迎春正在看棋谱,手里抓着两颗黑白棋子踟蹰,尤潇潇进来,也不知道。司棋在窗边做针线,先迎起来:“给珍大奶奶请安。”迎春方察觉,忙放下棋子来接待尤潇潇坐下,又吩咐道:“快去倒茶来。”
尤潇潇一面说不必客气一面细看她,果真是个温柔恬静的小姑娘,再想着她后世悲惨,不由暗暗惋惜。于是坐下笑道:“也是好些日子没瞧见二姑娘了,因为蓉哥儿媳妇的事,倒耽误了姑娘们去咱们府里逛逛,也罢,等开了春,少不得再请老太太跟妹妹们来赏花吃酒。”迎春见尤潇潇一反常态,与自己如此亲近,虽有些惊讶但她的性子却是柔顺惯的,不会想那么多。
闲话两句,尤潇潇从袖口里拿出银线荷包来,递过去:“这是旧年他们新制的锞子,我瞧着好看,年节下虽是有了,但昨儿翻库房又寻出两枚新鲜花样儿,想着你们小姑娘家喜欢,就送与你顽吧。”这样好成色的锞子大约是要费二两银子,迎春觉得礼重本不好意思,见她说的恳切,只好双手接过,并红着脸道谢。姑嫂二人正说着话,外头司棋声音尖锐的响起来:“这就是给我们泡的茶?我拿的是梨山茶,你给我的是什么?还要撒谎!拿出来!我看看现今你碗里吃的是什么!”尤潇潇听了,皱了皱眉,再看迎春,还是木呆呆的表情。

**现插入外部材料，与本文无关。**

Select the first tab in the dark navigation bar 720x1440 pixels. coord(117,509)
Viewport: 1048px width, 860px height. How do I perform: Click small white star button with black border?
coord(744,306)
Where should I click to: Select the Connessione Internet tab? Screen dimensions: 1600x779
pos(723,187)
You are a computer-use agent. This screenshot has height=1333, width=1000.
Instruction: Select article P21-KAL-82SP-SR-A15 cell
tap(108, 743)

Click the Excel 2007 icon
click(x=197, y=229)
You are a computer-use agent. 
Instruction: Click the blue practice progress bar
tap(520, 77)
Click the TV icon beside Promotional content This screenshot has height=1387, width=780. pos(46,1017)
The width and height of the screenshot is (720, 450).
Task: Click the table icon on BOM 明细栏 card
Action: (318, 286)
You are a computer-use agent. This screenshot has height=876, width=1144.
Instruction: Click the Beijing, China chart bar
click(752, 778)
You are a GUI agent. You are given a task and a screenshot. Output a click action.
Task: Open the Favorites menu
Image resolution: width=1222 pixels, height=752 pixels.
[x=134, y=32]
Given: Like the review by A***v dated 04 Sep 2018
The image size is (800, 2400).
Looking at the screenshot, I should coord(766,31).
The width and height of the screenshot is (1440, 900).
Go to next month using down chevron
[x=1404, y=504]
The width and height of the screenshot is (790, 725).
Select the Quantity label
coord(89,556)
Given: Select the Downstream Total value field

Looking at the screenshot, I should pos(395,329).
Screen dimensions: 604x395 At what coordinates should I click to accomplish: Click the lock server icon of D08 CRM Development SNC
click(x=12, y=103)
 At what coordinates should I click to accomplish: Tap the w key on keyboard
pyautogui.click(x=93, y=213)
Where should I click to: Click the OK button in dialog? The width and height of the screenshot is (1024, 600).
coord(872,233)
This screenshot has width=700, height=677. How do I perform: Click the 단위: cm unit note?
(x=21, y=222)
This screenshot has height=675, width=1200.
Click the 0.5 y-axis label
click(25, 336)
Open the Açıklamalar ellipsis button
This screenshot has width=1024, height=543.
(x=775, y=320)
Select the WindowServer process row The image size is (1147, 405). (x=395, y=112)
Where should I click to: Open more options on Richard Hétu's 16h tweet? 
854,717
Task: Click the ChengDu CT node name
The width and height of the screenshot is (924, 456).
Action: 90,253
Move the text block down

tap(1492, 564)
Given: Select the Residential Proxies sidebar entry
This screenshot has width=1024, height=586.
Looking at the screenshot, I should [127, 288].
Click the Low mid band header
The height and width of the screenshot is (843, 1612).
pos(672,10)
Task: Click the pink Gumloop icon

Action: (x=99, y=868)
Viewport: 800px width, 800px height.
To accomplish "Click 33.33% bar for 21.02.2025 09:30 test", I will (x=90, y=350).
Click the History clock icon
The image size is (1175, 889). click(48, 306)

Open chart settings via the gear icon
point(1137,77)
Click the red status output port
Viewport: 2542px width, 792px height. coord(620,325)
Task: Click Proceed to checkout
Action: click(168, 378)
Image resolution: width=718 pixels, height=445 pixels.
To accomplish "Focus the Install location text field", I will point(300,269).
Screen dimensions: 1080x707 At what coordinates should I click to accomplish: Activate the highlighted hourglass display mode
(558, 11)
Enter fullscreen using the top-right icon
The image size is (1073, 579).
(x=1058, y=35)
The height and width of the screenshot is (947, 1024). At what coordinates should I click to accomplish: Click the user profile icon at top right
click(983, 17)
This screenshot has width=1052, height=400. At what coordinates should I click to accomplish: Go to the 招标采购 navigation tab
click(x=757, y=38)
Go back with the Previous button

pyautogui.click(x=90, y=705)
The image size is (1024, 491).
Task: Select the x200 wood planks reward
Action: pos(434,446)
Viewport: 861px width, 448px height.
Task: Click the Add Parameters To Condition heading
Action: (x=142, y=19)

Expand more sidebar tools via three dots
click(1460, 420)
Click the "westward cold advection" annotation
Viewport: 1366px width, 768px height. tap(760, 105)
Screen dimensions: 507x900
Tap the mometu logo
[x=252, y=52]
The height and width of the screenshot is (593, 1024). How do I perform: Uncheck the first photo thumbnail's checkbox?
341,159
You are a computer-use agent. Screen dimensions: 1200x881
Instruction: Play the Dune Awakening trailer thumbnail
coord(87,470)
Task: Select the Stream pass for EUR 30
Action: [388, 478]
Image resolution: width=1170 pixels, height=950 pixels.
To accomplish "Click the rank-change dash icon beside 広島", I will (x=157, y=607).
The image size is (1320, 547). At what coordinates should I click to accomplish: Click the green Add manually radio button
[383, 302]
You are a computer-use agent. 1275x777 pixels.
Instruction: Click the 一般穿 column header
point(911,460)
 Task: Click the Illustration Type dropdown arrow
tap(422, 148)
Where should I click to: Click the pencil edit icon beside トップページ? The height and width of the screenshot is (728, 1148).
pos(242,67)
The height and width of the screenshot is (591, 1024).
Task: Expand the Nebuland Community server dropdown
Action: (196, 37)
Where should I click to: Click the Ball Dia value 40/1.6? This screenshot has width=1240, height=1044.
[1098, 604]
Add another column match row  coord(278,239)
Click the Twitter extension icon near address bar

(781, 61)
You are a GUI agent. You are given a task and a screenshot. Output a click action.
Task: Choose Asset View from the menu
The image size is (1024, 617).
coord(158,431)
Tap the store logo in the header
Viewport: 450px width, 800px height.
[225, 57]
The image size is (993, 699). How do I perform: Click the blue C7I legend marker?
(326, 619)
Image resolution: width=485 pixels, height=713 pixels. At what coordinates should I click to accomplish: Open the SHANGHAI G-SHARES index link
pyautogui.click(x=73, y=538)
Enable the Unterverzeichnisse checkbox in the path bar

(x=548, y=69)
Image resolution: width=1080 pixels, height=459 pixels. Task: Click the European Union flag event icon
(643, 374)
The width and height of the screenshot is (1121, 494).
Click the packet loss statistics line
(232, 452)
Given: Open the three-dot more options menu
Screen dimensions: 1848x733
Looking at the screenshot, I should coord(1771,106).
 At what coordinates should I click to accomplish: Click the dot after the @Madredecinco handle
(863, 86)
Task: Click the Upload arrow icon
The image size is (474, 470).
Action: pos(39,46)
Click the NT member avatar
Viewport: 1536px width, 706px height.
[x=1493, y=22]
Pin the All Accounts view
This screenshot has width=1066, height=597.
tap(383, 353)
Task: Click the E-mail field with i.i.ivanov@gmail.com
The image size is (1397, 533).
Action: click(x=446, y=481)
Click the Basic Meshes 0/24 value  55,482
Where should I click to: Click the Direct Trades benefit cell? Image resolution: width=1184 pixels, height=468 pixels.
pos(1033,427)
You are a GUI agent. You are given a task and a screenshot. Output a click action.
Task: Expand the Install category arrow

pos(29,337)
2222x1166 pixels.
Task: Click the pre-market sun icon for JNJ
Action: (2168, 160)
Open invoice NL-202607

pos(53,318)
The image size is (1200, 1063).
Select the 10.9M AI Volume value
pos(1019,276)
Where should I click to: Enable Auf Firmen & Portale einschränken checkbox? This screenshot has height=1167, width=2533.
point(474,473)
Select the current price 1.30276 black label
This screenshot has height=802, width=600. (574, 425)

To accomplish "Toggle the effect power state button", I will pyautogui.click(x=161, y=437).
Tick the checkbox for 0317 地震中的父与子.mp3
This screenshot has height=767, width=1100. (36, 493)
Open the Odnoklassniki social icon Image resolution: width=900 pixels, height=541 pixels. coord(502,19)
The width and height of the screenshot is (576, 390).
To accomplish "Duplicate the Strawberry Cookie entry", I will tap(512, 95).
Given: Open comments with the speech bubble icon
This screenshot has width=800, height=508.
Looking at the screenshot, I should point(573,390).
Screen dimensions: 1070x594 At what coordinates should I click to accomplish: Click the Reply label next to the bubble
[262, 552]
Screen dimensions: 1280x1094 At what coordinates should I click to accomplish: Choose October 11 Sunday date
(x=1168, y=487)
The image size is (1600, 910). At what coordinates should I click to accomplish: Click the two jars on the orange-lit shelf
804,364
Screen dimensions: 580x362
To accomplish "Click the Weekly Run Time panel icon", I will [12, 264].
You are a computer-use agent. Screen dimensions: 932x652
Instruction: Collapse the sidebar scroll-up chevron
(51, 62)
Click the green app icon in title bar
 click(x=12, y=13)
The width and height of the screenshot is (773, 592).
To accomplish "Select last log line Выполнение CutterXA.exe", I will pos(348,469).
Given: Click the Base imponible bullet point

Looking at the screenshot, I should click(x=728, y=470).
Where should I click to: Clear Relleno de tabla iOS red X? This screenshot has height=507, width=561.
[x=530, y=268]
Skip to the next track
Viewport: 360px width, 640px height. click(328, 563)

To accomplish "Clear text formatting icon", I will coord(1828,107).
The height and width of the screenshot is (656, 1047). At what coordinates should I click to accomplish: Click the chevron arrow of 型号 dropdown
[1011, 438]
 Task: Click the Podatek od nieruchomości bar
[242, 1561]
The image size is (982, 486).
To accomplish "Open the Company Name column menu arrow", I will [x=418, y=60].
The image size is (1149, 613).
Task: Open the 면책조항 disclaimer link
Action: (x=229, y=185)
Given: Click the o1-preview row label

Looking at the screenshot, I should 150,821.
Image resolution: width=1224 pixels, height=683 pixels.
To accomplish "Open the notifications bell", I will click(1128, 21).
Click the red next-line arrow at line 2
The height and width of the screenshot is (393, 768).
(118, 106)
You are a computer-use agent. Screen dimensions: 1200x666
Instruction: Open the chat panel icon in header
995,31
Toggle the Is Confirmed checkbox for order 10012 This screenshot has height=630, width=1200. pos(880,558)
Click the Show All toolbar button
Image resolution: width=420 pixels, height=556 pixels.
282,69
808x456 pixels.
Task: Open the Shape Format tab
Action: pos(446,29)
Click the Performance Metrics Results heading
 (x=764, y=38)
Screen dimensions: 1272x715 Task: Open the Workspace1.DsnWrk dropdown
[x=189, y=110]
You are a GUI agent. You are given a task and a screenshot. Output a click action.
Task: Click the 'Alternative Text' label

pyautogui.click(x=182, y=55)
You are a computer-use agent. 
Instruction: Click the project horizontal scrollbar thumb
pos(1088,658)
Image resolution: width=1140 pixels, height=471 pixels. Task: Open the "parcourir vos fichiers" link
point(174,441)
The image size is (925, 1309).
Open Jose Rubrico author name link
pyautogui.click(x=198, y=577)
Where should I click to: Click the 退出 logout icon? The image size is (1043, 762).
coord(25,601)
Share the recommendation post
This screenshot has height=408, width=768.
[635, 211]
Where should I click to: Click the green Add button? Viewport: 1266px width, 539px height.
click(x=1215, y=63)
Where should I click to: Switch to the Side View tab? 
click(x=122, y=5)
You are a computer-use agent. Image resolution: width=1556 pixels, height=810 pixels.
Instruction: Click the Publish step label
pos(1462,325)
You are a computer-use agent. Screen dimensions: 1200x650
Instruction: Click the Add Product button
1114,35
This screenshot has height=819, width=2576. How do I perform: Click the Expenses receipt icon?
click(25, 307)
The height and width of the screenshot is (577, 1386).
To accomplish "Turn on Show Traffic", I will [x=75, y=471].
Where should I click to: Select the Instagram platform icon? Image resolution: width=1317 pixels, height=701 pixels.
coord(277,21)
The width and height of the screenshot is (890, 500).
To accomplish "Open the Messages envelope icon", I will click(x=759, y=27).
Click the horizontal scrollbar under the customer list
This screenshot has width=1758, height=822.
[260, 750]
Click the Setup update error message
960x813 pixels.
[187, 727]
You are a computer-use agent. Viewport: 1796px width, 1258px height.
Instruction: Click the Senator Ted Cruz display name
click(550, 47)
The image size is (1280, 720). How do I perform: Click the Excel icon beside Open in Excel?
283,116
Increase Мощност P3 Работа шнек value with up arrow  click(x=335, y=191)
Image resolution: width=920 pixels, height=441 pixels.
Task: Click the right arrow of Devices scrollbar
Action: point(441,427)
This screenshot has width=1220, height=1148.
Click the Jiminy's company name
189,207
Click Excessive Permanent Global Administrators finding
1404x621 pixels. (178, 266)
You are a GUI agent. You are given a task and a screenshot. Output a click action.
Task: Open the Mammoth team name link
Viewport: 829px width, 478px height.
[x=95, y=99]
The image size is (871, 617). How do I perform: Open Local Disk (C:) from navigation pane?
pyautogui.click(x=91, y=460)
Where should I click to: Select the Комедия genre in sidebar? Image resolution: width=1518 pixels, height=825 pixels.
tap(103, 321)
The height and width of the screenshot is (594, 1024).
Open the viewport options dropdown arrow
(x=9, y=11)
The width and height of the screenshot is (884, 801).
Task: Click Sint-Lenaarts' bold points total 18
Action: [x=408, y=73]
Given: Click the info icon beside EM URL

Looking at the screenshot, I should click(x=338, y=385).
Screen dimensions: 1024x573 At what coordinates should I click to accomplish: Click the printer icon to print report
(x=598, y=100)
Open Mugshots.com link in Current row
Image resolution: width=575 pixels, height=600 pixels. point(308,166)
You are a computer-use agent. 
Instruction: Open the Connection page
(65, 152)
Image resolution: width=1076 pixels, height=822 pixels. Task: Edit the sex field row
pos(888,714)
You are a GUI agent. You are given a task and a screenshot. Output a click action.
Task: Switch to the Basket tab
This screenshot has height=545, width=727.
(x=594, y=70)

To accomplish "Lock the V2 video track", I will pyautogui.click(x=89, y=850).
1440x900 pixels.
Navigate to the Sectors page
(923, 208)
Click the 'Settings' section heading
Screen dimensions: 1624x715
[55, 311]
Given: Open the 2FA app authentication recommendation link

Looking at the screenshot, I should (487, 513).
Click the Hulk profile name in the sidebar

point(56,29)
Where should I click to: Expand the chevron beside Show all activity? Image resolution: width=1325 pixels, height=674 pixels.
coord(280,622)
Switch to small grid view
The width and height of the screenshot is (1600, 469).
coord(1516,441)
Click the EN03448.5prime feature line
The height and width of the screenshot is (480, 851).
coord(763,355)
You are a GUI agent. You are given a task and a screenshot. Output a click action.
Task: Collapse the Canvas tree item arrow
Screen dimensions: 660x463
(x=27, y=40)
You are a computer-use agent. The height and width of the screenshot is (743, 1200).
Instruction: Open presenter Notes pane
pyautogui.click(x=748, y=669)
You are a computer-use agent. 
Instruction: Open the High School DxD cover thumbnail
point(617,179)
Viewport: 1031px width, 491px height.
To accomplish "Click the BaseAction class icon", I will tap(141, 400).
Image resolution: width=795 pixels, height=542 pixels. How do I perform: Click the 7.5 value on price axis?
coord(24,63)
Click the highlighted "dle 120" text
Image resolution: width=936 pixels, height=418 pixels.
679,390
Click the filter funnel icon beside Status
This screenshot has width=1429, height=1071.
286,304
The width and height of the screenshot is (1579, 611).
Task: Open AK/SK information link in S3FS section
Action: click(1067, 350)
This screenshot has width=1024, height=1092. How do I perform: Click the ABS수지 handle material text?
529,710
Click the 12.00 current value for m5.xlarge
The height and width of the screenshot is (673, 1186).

司棋终于端着茶盘进来,脸上还带着怒色,嘴里嘟囔道:“这群小蹄子们愈发过分了,敢这样明目张胆欺负人!”尤潇潇是客,别人家务事倒不好多插嘴,迎春却是习惯了一样,只让尤潇潇喝茶,旁的话半句没有。尤潇潇忍了忍,知道此时教导迎春,时机不对,于是低着头酝酿了半日终于把一口恶气调动了下去,匆匆吃了半杯茶就说去隔壁探春那里,走了。
探春是贾府里难得的一个精明外露,大家都有所畏惧的姑娘。尤潇潇知道她巴着王夫人,踩着赵姨娘,日子过得有酒有肉,等闲人不敢小瞧,也就没有什么生活困难。因此,只送一个泥娃娃阿福,朴拙可爱,探春收了,果然很喜欢的样子。她心眼灵活,正在估摸尤潇潇此番所为何来,但又一想,这泥娃娃虽然可爱,却不值多少银子的,只是联络感情罢了。于是更心安理得起来。
最后进了惜春的门,贴身丫头入画是从东府里带过来的,见了尤潇潇,格外恭敬些。银蝶果然早早到了,被撂在外屋干坐着,瞧见尤潇潇,忙站起身来:“大奶奶来了。”尤潇潇点头,悄声问一句:“那包袱可都收了?”银蝶摇头道:“扔在桌子上呢,看都不看一眼。”尤潇潇知道她碰了钉子,也是意料之中,只笑道:“行了,你在门口守着,这地界儿小,别让旁人听了去。”
进了门,屋子里飘着一股檀香的味道。再看惜春不过十岁的模样,绑着两个发鬏,小脸蛋粉嫩,唇红齿白,玉雪玲珑。只是面上神情总像挂着霜一般,见了尤潇潇进来,更是看见什么讨厌的东西,不理不睬,连招呼都不打。“惜春,我来瞧瞧你。”见了嫡亲的小姑子,又是这样的性格,尤潇潇也不打算太客气了,至亲骨肉不用这么外道。
惜春彷佛没听见她说话,照旧铺在案桌上画画儿,连声嫂子都懒得叫。尤潇潇心里感慨尤氏你过去得多失败,这姑嫂自古也是仇家啊!惜春从小被接到西府来,一直被当做小真空养着,年纪小的时候不懂事,被老太太大太太二太太等等忽视了也没什么计较,后来慢慢长大了,知道自己的身世,再看看大姐姐元春的待遇,她简直连死的心都有了。同样都是嫡出的小姐,怎么这样天悬地隔!说起来自己比大姐姐还要尊贵些呢,政二叔不是长子,而自己的爹却是袭爵的长子长孙啊!